Cemitério Assistens
Norrebro, Copenhague, Dinamarca
A não ser que você seja fã do turismo obscuro, cemitérios só entram em listas de lugares para visitar quando eles ganham fama internacional, seja pelas pessoas célebres enterradas ali e/ou pela beleza. Acontece em Buenos Aires, Paris, Praga, Zagreb e algumas outras cidades.
Copenhague talvez esteja na prateleira logo abaixo. Seu principal cemitério, o Assistens, pode não ser uma das atrações mais óbvias da capital dinamarquesa, mas ele entrega o pacote que se espera de um lugar do tipo para o visitante: uma área verde de respeito, uma história local importante, túmulos de personalidades e causos curiosos.

┄┄┄┄┄┄

> Objetivo A:
Transcreva, das linhas de dados, o trecho que vai da linha que contém "You are a computer-use agent. Viewport: 1568px" até a linha que contém "Action: 943,662", com as duas inclusas.
O texto da página e as linhas de dados vêm de fontes diferentes.

┄┄┄┄┄┄

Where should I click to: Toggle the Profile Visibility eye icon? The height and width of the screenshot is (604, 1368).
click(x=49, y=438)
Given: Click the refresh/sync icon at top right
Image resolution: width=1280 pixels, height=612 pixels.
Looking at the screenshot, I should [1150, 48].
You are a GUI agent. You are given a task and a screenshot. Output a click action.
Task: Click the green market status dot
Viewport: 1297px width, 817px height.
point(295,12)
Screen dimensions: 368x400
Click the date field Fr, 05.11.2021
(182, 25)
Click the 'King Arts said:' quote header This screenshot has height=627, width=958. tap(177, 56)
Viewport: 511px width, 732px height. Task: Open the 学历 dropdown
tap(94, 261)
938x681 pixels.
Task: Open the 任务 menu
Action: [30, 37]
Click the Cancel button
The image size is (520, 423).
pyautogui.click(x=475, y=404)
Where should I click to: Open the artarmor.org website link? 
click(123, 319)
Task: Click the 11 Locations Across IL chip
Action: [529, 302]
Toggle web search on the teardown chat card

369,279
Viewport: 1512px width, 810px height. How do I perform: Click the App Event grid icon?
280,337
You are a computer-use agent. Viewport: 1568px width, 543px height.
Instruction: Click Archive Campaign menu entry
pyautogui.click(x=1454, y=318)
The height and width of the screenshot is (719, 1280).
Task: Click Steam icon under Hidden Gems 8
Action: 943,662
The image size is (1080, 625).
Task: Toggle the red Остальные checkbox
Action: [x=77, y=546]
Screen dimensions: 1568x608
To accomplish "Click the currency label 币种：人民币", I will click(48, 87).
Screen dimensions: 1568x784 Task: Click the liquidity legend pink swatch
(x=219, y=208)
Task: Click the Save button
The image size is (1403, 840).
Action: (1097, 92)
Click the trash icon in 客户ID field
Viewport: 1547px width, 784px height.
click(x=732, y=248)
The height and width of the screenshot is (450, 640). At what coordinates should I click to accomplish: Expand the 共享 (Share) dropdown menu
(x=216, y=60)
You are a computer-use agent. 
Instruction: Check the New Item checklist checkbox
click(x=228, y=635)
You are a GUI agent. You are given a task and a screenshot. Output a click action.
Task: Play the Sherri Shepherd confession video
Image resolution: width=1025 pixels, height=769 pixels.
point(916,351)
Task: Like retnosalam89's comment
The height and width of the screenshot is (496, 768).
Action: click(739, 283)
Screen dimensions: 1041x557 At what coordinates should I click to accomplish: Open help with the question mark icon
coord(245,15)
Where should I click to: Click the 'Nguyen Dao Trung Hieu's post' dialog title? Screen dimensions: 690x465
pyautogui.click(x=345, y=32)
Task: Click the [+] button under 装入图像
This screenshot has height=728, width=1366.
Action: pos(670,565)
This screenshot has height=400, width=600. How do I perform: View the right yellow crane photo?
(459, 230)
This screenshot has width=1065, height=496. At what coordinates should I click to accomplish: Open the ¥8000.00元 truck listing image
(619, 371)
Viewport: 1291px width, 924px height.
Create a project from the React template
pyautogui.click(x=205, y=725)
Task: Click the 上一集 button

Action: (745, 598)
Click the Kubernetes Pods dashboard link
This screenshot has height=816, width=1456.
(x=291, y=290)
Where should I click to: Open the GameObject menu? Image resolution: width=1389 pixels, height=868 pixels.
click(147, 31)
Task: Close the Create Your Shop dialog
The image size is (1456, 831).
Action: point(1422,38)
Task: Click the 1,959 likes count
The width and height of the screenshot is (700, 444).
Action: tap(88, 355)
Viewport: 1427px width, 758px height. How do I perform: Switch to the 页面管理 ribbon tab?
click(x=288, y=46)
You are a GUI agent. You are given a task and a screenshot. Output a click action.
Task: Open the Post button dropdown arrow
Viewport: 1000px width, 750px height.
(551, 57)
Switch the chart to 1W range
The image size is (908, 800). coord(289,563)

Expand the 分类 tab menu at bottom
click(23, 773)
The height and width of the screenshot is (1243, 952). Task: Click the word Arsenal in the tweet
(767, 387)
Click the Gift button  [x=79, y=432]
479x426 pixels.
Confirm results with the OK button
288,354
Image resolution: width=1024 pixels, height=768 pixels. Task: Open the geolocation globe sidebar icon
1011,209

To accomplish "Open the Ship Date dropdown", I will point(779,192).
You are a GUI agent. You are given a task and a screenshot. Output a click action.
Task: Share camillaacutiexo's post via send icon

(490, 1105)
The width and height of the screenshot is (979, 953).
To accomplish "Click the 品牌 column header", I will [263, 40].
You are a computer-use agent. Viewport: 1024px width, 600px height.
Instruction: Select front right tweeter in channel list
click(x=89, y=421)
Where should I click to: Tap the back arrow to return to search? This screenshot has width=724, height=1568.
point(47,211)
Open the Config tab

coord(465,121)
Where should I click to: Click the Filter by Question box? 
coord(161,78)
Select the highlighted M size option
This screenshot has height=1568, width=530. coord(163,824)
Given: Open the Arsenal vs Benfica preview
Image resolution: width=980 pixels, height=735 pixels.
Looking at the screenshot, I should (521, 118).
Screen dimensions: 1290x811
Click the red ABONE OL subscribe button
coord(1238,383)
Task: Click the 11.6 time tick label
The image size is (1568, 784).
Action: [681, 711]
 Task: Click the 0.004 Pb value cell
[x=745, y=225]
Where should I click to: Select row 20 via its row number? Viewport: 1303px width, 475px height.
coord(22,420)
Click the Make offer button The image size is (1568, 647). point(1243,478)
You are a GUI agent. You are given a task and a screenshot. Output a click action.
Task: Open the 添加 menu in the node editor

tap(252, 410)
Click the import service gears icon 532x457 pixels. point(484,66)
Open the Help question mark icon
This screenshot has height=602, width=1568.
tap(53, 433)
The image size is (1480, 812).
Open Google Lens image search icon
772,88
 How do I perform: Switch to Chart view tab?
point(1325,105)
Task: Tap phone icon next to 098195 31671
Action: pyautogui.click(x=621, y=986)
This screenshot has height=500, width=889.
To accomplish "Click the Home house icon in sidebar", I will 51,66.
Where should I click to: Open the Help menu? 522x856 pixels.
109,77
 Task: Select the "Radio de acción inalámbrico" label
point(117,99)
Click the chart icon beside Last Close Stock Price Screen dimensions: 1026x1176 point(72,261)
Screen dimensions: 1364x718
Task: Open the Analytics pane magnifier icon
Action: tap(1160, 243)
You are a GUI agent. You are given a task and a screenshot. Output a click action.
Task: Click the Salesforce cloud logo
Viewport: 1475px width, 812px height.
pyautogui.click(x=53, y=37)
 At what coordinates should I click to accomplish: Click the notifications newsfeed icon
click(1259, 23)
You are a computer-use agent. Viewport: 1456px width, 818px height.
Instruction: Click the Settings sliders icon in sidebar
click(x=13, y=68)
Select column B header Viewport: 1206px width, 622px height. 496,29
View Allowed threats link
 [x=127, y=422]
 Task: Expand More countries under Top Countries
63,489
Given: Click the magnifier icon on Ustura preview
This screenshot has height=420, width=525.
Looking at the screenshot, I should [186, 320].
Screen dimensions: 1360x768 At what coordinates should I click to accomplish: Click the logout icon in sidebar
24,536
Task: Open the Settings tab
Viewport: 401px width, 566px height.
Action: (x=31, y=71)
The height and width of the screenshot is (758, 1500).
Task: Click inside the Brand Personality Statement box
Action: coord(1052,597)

┄┄┄┄┄┄

> Objetivo B:
Retome o texto sobre o Cemitério Assistens a partir do ponto em que ele termina.

> Resposta A:
You are a computer-use agent. Viewport: 1568px width, 543px height.
Instruction: Click Archive Campaign menu entry
pyautogui.click(x=1454, y=318)
The height and width of the screenshot is (719, 1280).
Task: Click Steam icon under Hidden Gems 8
Action: 943,662

> Resposta B:
Em 2014, ele ganhou mais uma dessas lendas, digna da série "Dark", produzida na vizinha Alemanha. Da noite para o dia, surgiu uma lápide que dizia apenas o seguinte:
Andreas Morgenrodt
Tidsrejsende
1996 - 2064
Não bastava a data de óbito anacronicamente lapidar, o único termo usado para descrever quem foi ou é ou será o tal Andreas é "tidsrejsende", que em dinamarquês significa "viajante do tempo". Isso num túmulo velho e gasto, que poderia estar ali havia décadas.
Durante dois anos, o mistério se manteve, instigando frequentadores do cemitério e jornalistas. Quem havia instalado aquela lápide? Por quê?
Seria uma ação de marketing metida a engraçadinha (além de ilegal)? Alguma intervenção urbana à la Banksy?
Até que, em 2016, a verdade veio à tona. O homem da lápide era o poeta Morten Sondergaard, que estava (e ainda está) vivo, embora as estatísticas apontem que dificilmente ele viva até 2064, quando completará 100 anos.
Sondergaard reconheceu que ele tinha instalado a pedra, e que Andreas Morgenrodt é apenas um anagrama de seu próprio nome — que serviu de inspiração. "Morten" é um nome comum na Dinamarca, mas sua origem é latina: deriva de Martinus, uma referência ao deus romano da guerra, Marte.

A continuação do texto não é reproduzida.